Text and item location records
━━━━━━━━
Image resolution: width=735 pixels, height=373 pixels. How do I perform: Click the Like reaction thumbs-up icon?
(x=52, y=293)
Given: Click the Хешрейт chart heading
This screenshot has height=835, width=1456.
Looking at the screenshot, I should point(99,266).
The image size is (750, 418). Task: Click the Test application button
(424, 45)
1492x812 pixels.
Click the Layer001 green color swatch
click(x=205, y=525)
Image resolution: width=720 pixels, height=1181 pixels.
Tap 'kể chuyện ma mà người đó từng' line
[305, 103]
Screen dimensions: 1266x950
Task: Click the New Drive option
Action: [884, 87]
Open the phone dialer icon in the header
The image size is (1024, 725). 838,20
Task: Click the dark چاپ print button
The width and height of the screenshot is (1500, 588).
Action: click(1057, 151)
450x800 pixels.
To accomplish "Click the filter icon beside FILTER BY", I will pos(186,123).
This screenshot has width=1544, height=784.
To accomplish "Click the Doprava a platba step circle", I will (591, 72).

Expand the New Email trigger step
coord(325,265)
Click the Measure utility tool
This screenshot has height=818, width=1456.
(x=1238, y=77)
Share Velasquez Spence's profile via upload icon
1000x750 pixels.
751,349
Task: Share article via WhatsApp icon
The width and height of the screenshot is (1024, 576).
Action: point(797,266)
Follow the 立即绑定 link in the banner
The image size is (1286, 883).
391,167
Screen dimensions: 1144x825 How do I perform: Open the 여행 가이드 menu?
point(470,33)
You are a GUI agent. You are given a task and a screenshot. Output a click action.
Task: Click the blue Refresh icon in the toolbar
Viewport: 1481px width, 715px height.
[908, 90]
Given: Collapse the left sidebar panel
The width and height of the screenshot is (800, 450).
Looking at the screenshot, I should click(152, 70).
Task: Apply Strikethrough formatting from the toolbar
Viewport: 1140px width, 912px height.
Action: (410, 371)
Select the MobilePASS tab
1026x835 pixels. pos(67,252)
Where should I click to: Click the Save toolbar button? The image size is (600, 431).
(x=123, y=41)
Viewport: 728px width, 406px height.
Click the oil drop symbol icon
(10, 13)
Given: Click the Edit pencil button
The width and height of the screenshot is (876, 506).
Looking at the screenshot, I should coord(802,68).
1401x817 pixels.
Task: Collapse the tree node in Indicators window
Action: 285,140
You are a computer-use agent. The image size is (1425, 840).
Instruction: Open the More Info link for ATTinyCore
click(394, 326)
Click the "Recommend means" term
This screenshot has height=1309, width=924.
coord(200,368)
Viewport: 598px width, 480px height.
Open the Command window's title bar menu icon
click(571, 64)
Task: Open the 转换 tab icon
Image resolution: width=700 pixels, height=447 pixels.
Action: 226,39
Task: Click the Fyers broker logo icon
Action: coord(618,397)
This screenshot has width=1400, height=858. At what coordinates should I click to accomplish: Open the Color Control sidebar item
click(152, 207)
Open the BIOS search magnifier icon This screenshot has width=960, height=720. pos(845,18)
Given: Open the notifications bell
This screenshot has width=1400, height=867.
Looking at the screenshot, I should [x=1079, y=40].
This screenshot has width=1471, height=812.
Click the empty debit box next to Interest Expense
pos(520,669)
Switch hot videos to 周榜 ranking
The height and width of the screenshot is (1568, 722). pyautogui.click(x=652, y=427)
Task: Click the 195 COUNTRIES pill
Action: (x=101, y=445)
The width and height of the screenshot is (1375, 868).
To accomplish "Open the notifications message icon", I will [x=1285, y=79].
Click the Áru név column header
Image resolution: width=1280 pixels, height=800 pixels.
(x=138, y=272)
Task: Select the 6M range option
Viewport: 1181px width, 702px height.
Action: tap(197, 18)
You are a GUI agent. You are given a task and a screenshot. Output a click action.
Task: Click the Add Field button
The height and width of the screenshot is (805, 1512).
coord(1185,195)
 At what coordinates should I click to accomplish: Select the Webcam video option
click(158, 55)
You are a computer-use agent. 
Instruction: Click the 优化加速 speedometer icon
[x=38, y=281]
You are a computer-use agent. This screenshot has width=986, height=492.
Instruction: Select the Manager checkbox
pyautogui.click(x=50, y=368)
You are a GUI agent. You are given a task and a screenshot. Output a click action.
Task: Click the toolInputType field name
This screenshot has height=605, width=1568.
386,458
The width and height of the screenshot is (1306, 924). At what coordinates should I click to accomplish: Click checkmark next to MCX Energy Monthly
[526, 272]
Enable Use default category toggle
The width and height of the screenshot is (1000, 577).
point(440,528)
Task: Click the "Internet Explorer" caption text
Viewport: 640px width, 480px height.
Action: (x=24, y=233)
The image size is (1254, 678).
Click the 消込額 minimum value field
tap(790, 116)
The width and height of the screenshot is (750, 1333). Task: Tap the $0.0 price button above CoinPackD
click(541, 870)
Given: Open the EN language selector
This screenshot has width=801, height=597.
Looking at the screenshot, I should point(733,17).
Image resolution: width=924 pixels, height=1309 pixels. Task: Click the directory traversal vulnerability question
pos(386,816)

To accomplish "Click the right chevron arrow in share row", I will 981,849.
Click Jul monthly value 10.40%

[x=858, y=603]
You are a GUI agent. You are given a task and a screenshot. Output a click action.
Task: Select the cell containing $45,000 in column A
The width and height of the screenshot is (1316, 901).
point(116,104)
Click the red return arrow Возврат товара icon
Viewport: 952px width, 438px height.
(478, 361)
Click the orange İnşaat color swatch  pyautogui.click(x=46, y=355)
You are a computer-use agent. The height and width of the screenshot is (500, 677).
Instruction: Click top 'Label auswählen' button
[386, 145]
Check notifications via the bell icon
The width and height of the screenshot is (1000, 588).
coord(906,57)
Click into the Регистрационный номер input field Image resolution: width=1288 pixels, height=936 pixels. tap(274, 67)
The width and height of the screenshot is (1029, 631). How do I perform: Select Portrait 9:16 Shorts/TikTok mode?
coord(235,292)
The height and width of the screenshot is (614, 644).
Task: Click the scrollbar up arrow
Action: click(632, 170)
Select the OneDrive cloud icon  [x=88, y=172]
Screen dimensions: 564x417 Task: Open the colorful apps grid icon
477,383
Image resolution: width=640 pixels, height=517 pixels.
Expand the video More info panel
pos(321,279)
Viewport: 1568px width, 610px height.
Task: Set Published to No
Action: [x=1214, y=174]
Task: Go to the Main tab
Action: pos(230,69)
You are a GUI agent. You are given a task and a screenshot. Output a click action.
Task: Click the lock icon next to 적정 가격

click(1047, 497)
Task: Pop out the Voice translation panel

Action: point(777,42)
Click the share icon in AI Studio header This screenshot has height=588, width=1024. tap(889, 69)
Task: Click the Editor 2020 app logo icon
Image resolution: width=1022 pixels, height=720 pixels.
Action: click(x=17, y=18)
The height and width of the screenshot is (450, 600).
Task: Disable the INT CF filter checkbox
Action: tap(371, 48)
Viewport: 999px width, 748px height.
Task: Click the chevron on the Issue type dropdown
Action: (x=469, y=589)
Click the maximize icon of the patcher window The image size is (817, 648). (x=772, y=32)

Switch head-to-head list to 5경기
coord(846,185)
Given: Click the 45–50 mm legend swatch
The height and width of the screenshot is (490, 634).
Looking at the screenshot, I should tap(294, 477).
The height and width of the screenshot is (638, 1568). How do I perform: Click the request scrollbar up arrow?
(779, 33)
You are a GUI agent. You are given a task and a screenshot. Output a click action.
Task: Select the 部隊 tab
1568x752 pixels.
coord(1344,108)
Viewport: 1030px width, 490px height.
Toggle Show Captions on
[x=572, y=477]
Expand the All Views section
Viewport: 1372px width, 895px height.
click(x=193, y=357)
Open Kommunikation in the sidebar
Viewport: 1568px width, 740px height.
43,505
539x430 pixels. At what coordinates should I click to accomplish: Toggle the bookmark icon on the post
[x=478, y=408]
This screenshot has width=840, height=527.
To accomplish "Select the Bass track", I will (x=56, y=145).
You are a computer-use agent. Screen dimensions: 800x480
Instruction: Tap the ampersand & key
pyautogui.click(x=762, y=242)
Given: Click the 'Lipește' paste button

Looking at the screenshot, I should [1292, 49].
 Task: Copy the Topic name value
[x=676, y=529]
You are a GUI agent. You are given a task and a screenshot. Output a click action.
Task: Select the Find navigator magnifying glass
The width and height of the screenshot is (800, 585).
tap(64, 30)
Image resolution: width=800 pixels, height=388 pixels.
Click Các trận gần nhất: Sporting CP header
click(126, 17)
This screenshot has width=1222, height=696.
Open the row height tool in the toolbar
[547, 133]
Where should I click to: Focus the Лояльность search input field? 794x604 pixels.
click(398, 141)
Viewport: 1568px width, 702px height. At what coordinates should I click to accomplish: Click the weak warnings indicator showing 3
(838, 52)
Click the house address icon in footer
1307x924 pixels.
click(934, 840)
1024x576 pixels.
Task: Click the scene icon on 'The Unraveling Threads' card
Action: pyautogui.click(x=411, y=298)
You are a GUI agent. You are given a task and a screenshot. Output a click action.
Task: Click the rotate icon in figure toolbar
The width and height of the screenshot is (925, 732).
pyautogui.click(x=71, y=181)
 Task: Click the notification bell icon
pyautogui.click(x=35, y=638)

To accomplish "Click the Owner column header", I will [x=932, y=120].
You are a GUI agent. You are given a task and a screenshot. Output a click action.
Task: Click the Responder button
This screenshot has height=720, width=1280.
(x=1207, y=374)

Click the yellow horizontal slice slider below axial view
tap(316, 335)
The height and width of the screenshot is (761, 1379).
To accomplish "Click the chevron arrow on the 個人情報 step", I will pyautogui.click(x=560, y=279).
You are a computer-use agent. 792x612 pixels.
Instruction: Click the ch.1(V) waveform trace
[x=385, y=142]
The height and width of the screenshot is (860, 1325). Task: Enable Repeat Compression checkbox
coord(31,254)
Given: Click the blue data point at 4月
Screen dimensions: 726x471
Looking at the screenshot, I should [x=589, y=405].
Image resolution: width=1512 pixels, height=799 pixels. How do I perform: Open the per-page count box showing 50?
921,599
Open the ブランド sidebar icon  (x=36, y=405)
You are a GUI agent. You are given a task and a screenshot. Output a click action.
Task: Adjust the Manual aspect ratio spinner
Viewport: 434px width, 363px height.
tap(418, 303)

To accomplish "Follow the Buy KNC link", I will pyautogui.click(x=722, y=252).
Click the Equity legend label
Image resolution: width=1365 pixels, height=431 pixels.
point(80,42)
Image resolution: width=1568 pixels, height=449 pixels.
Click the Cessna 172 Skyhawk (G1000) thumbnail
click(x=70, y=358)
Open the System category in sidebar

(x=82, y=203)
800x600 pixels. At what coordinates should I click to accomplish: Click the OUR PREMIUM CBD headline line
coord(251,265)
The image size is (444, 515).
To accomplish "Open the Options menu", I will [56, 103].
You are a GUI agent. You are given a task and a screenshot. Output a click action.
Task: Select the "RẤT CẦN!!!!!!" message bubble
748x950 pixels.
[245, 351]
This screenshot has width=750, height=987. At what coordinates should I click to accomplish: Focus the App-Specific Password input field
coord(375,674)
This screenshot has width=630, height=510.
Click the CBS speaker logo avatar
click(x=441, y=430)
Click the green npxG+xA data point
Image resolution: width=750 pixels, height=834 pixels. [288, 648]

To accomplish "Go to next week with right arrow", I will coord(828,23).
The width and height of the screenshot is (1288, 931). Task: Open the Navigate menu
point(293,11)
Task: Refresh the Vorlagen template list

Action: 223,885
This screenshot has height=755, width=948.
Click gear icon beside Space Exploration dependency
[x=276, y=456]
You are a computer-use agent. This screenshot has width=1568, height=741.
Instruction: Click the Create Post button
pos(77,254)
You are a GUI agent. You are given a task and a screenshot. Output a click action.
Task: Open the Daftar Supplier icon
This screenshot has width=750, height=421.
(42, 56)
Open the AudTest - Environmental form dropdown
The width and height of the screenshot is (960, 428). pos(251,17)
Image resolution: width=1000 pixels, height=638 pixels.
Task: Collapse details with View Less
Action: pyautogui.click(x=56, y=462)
━━━━━━━━
Recast the records from the line containing "Given: Click the 'Lipește' paste button" through the line containing "click(126, 17)" as a Markdown table with the columns Row and Entry. Number each line in Row, put the line itself in Entry, and leave out blank lines.

• [Response for this exercise]:
| Row | Entry |
|---|---|
| 1 | Given: Click the 'Lipește' paste button |
| 2 | Looking at the screenshot, I should [1292, 49]. |
| 3 |  Task: Copy the Topic name value |
| 4 | [x=676, y=529] |
| 5 | You are a GUI agent. You are given a task and a screenshot. Output a click action. |
| 6 | Task: Select the Find navigator magnifying glass |
| 7 | The width and height of the screenshot is (800, 585). |
| 8 | tap(64, 30) |
| 9 | Image resolution: width=800 pixels, height=388 pixels. |
| 10 | Click Các trận gần nhất: Sporting CP header |
| 11 | click(126, 17) |